Fig. 12.12 ‘A Sketch of the Past’, manuscript, November 1940, fol. 36. University of Sussex Library, The Keep, SxMs-18/2/A/5/D. © The Society of Authors, all rights reserved.

1 Holograph and typescript images in this essay are throughout digital reproductions from the originals at the University of Sussex: SxMs18/2/A/5/. University of Sussex Special Collections at The Keep; and at The British Library: MS 61973. Reproduced by permission of The Society of Authors as the Literary Representative of the Estate of Virginia Woolf.

2 It takes our memory, as readers, to discern such intertextualities. I am deeply grateful to Warwick Gould for having alerted me, in private correspondence, to this overwriting in the typescript, and its significance. I will mention in passing that years ago, when I was transcribing early pages of ‘Time Passes’ from the To the Lighthouse holograph manuscript, Woolf’s text, in fragments of its phrasing as first put to paper, repeatedly rang of John Milton to my responding ear and memory.

3 See Figs. 12.9 and 12.10; Typescript p. 123, from mid-page.

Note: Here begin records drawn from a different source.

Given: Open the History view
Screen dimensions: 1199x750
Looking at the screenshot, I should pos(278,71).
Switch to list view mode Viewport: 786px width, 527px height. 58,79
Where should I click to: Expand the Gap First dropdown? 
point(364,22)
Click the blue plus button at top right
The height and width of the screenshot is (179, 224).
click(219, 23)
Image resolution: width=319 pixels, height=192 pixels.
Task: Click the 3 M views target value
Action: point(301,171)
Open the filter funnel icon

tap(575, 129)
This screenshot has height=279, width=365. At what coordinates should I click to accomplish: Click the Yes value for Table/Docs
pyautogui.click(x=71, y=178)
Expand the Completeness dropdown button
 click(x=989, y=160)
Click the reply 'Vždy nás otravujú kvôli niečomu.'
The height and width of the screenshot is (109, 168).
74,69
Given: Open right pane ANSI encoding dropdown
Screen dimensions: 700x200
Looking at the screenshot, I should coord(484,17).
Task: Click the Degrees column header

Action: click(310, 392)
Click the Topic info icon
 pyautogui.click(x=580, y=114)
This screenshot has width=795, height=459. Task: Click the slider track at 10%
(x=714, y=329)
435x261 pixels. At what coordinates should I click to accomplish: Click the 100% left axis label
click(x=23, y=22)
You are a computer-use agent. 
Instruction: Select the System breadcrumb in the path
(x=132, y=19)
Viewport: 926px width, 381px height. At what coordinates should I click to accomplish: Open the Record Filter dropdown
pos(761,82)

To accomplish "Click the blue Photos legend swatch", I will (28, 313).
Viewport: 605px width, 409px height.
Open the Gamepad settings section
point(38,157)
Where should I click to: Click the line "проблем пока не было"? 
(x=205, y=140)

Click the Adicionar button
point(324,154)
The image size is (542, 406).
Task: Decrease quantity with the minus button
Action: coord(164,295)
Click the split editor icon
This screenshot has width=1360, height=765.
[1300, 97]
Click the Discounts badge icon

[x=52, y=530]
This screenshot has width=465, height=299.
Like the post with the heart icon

4 Working in her native mode of transubstantiating memory into fiction, Virginia Woolf thirteen years earlier enacted a cognate displacement of deep emotional turmoil, expressed in gesture, from daughter (the writer) to father figure (Mr Ramsay). Throughout ‘Time Passes’, the middle section of To the Lighthouse, she intercalated paragraphs in brackets that signal the dissolution of the Ramsay family in counterpoint to the progressive decay of the deserted house. The death of Mrs Ramsay is marked by the insert that in the novel’s first Hogarth Press edition of 1927 reads:

[Mr. Ramsay stumbling along a passage
stretched his arms out one dark morning, but
Mrs. Ramsay having died rather suddenly the
night before he stretched his arms out. They
remained empty.]

The passage grates somewhat syntactically. The diverse subsequent editions show various half-measures to solve the crux. In ‘Sketch of the Past’, the underlying experience remembered is rendered in these words: ‘George took us down to say good bye. My father staggered from the bedroom as we came. I stretched out my arms to stop him, but he brushed past me, crying out something I could not catch, distraught. And George led me in to kiss my mother, who had just died.’ (End of the segment dated 15 May 1939.)

5 The essay was originally written in German. I owe this version in English to the translation and advice of Dr Charity Scott-Stokes.